Schwarz-weiß Daguerreotypie einer Frau

Ein Spiegel mit Erinnerung

Daguerreotypie von Pauline Stern, Breslau, 1849, Schenkung von Dr. phil. Fortunatus Schnyder-Rubensohn, 2016

Mit Original­objekten zu arbeiten, ist eine Kernauf­gaben von Restau­rator*innen. Sie erfassen den Zustand der Objekte und schätzen ab, welche restaura­torischen Maßnahmen notwendig sind. Muss das jeweilige Objekt gereinigt oder geglättet werden? Wie ist die optimale Lagerung? Das Ziel: den Zustand der Objekte langfristig zu erhalten. In den Sammlungen des Jüdischen Museums Berlin finden sich auch Daguerreo­typien. Eine Besondere ist die von Pauline Stern, die im Jahr 1849 in Breslau aufgenommen wurde. Genaueres über dieses frühe fotografische Verfahren, Pauline Stern und die Stiftung der Daguerreo­typie im Jahr 2016 weiß Papierrestaurator Stephan Lohrengel.

Hast du die Daguerreotypie von Pauline Stern restauriert?
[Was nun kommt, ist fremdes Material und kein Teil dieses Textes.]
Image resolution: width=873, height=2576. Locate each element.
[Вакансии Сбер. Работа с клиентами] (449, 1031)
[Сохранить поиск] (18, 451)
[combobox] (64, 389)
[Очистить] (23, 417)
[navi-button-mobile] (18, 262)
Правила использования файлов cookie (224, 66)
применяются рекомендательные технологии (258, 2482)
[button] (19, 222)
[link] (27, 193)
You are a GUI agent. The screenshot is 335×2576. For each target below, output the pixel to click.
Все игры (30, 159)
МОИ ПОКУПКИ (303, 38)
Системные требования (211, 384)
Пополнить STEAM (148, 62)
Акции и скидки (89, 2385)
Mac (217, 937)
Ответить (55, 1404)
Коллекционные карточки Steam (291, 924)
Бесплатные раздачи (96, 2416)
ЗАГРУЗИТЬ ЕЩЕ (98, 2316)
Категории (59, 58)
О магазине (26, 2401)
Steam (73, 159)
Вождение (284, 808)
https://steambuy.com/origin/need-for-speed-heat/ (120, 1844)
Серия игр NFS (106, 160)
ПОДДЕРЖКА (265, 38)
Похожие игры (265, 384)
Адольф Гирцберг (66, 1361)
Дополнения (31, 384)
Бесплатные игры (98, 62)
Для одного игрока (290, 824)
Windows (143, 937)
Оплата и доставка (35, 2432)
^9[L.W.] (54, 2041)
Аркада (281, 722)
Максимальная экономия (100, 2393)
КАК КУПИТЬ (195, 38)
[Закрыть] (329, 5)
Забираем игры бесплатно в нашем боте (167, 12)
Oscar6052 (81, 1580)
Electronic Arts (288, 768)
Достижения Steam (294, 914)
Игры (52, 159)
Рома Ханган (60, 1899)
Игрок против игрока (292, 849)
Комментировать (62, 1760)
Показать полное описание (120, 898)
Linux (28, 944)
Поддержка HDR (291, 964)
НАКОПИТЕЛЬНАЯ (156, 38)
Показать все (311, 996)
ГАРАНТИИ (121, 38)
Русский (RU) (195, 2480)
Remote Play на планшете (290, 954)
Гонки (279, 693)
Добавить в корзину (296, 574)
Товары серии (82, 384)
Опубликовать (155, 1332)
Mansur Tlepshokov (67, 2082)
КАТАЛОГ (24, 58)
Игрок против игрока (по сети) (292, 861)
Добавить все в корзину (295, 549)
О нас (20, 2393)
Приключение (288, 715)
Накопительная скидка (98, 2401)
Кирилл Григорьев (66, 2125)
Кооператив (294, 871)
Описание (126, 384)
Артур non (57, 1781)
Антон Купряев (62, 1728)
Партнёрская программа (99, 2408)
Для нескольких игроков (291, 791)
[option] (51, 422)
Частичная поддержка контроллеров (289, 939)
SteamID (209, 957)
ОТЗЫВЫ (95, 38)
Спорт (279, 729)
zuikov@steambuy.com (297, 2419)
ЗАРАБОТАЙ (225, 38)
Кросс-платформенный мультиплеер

Bisher haben wir an der vorliegenden Daguerreo­typie keine Maßnahmen durchgeführt, da sie für ihr Alter von über 170 Jahren in einem sehr guten Zustand ist. Insbesondere bei Daguerreo­typien, die sehr empfindlich sind, kläre ich, ob Handlungsbedarf besteht, um mögliche weitere Schäden zu vermeiden.

Warum sind Daguerreotypien so empfindlich?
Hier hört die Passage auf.